How do you connect branding, marketing and business development into a cohesive strategy?  If your business is in harmony, both internally and in its relationships with clients, the selling and marketing process is natural and spontaneous. Much of your new business will come through referred leads or bidding opportunities from repeat clients.

Since your employees and their relationships with each other and your clients are so important to the marketing process, it is crucial to have systems in place to find and retain the right employees, while encouraging those who don’t fit in to leave quickly. This is especially important when considering the special class of employees responsible for finding new clients: your sales team and rainmakers (or seller-doers).

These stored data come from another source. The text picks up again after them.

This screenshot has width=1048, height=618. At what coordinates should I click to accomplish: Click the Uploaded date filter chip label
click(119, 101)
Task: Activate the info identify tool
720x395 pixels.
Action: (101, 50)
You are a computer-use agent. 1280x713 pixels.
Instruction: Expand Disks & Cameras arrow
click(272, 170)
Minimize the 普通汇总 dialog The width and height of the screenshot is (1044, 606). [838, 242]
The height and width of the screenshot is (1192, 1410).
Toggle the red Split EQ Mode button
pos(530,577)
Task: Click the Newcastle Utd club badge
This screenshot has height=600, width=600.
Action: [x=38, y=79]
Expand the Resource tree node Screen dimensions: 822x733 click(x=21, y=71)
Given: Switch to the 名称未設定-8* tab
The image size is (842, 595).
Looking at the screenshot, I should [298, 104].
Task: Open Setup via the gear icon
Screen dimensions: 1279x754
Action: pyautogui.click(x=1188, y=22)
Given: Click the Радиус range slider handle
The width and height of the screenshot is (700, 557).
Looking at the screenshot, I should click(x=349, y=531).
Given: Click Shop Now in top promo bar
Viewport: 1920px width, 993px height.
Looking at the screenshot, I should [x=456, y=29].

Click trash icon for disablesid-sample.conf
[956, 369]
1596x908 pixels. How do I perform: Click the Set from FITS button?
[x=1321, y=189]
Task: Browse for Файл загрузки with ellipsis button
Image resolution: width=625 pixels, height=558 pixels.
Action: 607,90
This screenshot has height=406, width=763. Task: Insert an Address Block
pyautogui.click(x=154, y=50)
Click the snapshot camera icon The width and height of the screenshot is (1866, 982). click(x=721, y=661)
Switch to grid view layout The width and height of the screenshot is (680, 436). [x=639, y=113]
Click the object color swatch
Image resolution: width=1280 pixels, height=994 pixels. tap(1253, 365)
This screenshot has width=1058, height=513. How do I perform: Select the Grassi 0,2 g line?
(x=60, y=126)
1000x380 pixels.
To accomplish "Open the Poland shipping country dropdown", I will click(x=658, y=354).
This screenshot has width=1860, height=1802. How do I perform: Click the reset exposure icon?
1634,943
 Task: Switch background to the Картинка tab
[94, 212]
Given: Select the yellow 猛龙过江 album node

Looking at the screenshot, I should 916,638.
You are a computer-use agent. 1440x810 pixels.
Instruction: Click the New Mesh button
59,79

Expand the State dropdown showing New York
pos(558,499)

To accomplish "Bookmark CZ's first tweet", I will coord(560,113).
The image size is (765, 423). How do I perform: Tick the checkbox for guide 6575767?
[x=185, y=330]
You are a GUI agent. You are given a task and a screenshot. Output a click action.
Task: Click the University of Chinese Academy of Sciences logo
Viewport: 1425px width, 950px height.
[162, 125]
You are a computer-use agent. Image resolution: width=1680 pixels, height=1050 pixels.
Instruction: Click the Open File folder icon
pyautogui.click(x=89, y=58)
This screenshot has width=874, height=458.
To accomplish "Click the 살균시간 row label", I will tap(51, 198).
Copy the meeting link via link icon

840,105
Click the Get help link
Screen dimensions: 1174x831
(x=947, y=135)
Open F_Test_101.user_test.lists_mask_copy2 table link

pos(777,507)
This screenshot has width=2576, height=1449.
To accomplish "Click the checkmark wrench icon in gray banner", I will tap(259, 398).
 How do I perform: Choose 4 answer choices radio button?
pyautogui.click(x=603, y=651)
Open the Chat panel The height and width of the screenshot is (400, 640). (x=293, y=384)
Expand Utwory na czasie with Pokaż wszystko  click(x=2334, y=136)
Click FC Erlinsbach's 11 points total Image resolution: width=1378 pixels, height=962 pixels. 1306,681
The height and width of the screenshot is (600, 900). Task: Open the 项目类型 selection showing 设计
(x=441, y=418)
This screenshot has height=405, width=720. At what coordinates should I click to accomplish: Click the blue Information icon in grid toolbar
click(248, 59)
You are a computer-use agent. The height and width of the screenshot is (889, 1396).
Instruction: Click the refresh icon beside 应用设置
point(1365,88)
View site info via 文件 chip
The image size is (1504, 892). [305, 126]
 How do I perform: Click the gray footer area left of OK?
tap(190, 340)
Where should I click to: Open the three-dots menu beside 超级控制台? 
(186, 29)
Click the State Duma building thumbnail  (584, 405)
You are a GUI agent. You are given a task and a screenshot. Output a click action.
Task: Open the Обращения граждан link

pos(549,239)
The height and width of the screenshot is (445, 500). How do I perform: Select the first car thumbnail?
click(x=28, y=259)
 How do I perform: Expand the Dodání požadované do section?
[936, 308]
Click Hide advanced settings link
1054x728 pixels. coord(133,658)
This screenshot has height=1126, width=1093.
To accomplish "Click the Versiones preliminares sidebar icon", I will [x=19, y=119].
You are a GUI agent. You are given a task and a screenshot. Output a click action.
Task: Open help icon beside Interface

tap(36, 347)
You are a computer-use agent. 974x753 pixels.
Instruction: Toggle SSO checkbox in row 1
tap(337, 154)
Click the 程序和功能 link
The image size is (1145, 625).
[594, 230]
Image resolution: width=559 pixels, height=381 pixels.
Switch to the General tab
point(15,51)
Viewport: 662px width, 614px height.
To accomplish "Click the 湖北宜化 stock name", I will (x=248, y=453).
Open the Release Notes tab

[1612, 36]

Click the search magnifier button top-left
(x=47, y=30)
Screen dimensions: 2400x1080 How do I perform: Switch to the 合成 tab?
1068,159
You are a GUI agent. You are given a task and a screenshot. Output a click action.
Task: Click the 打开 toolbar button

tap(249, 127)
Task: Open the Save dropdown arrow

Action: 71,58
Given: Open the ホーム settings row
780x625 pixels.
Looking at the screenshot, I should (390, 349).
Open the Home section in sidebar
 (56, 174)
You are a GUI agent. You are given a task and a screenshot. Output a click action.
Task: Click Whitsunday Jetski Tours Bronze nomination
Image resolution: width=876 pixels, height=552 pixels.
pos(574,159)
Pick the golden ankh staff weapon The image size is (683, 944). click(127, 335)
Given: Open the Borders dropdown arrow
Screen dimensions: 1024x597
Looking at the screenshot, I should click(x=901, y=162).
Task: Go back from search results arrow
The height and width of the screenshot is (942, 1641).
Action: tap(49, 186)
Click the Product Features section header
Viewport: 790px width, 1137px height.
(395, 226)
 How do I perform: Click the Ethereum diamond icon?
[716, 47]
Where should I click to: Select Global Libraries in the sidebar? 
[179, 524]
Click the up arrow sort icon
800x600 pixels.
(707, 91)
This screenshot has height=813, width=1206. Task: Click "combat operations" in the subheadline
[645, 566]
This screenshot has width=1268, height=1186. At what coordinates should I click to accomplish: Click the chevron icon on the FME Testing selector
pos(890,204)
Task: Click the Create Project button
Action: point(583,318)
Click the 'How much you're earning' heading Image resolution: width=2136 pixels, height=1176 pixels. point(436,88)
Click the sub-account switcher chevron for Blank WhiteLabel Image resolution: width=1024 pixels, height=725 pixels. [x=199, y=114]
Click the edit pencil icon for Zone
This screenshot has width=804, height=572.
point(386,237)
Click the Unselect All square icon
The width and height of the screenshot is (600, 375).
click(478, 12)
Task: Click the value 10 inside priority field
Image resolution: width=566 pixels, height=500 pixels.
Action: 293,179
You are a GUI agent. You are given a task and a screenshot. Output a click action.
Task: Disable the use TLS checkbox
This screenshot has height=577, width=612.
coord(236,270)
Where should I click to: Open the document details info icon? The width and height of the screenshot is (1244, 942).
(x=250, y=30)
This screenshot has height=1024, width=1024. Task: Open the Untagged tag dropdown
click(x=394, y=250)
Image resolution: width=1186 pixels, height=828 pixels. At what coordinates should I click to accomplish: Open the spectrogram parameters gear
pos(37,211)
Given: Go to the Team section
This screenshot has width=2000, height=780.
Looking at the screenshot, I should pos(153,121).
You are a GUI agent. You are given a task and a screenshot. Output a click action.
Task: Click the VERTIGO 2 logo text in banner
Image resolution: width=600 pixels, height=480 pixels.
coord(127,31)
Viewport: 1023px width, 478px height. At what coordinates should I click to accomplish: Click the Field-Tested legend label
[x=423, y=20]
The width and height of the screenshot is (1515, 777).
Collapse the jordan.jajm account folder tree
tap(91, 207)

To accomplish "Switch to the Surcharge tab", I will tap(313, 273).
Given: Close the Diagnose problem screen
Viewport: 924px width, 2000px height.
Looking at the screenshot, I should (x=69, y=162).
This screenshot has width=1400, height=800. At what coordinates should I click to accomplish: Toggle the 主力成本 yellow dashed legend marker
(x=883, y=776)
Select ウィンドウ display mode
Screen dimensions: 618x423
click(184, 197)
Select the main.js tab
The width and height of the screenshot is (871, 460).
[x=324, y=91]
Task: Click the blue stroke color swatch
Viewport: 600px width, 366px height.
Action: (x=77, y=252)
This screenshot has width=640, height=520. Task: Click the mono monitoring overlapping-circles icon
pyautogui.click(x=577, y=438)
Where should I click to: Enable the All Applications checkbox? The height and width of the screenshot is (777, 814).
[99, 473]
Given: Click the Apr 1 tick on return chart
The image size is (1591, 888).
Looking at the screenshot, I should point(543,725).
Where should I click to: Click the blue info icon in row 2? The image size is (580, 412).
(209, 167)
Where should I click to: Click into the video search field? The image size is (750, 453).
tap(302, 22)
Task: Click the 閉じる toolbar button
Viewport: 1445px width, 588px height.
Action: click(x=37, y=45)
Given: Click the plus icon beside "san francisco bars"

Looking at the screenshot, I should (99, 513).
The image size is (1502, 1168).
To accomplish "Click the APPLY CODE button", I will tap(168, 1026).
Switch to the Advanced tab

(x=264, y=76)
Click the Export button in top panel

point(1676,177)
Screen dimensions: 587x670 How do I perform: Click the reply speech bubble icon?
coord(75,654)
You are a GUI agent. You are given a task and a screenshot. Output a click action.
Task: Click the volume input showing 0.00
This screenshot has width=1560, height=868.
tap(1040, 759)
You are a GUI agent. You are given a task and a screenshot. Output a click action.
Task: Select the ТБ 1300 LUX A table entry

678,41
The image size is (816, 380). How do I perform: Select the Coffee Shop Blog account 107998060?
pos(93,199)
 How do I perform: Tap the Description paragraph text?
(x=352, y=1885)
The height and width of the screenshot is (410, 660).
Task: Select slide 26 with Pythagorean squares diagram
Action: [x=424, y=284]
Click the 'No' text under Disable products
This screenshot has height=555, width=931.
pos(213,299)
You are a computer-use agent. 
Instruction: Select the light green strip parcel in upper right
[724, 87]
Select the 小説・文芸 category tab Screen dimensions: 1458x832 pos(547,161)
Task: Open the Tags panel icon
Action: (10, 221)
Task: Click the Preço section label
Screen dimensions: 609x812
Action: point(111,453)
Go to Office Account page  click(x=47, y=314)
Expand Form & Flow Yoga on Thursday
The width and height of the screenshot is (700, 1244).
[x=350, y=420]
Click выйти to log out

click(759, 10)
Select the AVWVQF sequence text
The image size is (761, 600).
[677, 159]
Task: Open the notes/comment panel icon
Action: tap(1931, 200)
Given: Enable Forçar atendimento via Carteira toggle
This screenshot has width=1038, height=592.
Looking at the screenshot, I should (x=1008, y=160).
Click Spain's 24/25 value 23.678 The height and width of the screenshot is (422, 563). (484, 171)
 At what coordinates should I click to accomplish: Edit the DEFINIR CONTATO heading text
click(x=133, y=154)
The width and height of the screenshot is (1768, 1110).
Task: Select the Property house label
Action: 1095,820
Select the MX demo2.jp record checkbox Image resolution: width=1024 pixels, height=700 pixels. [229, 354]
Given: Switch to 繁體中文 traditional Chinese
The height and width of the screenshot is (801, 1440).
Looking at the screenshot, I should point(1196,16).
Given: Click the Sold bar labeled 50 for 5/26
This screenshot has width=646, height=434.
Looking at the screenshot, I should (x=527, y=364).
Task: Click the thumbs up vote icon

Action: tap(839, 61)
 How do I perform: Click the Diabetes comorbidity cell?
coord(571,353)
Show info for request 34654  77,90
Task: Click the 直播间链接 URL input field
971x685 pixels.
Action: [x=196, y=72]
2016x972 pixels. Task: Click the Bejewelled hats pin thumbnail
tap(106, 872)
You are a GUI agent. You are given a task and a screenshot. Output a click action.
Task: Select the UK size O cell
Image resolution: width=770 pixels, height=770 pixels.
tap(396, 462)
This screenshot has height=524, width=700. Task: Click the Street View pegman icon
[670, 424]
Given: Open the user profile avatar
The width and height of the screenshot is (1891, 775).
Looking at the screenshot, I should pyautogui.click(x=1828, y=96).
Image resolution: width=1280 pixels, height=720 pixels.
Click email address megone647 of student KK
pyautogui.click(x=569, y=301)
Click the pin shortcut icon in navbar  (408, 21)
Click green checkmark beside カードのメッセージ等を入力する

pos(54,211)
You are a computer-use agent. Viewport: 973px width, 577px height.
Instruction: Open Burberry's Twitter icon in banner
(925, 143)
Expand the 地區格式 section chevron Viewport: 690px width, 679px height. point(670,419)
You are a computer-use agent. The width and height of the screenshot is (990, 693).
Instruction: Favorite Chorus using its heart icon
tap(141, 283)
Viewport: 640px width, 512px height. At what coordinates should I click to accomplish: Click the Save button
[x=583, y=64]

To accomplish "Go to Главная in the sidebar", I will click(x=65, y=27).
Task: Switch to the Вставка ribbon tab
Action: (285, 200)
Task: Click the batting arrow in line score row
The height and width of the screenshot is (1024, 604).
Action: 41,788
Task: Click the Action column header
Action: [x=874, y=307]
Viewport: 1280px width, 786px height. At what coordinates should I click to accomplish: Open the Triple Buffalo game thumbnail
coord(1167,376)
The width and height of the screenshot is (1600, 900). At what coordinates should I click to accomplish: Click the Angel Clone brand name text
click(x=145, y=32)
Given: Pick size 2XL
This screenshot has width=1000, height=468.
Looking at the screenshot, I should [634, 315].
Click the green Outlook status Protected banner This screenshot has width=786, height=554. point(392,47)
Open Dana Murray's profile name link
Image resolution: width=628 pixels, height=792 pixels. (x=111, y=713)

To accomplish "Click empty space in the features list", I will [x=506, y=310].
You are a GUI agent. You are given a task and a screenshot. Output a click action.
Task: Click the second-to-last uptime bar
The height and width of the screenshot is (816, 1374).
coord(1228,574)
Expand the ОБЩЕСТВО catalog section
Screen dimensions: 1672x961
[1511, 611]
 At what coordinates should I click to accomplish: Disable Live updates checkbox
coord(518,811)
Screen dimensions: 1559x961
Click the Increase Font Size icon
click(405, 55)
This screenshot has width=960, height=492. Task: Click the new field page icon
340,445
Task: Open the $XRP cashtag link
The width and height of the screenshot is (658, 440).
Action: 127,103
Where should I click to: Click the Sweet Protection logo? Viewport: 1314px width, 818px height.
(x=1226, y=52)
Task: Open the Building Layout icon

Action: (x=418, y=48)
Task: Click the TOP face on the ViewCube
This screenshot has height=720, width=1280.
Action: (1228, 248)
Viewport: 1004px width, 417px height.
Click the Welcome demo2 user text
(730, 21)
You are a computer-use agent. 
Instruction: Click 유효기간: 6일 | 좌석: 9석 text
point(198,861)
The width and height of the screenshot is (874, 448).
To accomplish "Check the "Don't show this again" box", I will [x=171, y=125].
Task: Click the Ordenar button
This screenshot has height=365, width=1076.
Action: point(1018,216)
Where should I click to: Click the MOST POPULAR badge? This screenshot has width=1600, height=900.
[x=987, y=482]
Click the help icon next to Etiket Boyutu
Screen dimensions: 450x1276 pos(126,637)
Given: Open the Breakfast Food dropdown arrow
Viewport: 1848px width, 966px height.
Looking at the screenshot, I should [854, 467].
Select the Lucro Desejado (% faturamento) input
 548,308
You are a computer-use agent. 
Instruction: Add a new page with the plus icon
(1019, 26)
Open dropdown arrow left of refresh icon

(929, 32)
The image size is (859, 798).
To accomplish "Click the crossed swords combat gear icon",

What is a rainmaker (seller-doer?)

Rainmakers combine professional expertise and knowledge with sales skills. They are the lifeblood of professional practices, particularly in the fields of architecture and engineering. Rainmakers are often business owners or founders, but any professional who is so inclined can become a rainmaker by learning how to combine selling and personal branding skills with their professional or technical knowledge and expertise.

The rainmaker’s brand

Seller-doers and successful owners have the ability to create a personal brand that correlates to their business. In other words, they have the capacity to attract and build sufficient reputation and success that people choose to do business with them and their organization. Clearly, if a business or professional practice can attract and retain great rainmakers, it will grow a whole lot faster than if it can’t. As well, it will be better positioned to survive any economic downturn.

Attracting and retaining rainmakers/seller-doers

The challenge is: How do you attract, train (if possible) and retain these precious individuals? You can either hope for the best, or become pro-active. While the book isn’t a recent publication, Ford Harding’s Creating Rainmakers: The Manager’s Guide to Training Professionals to Attract New Clients, can provide some effective ideas about the process.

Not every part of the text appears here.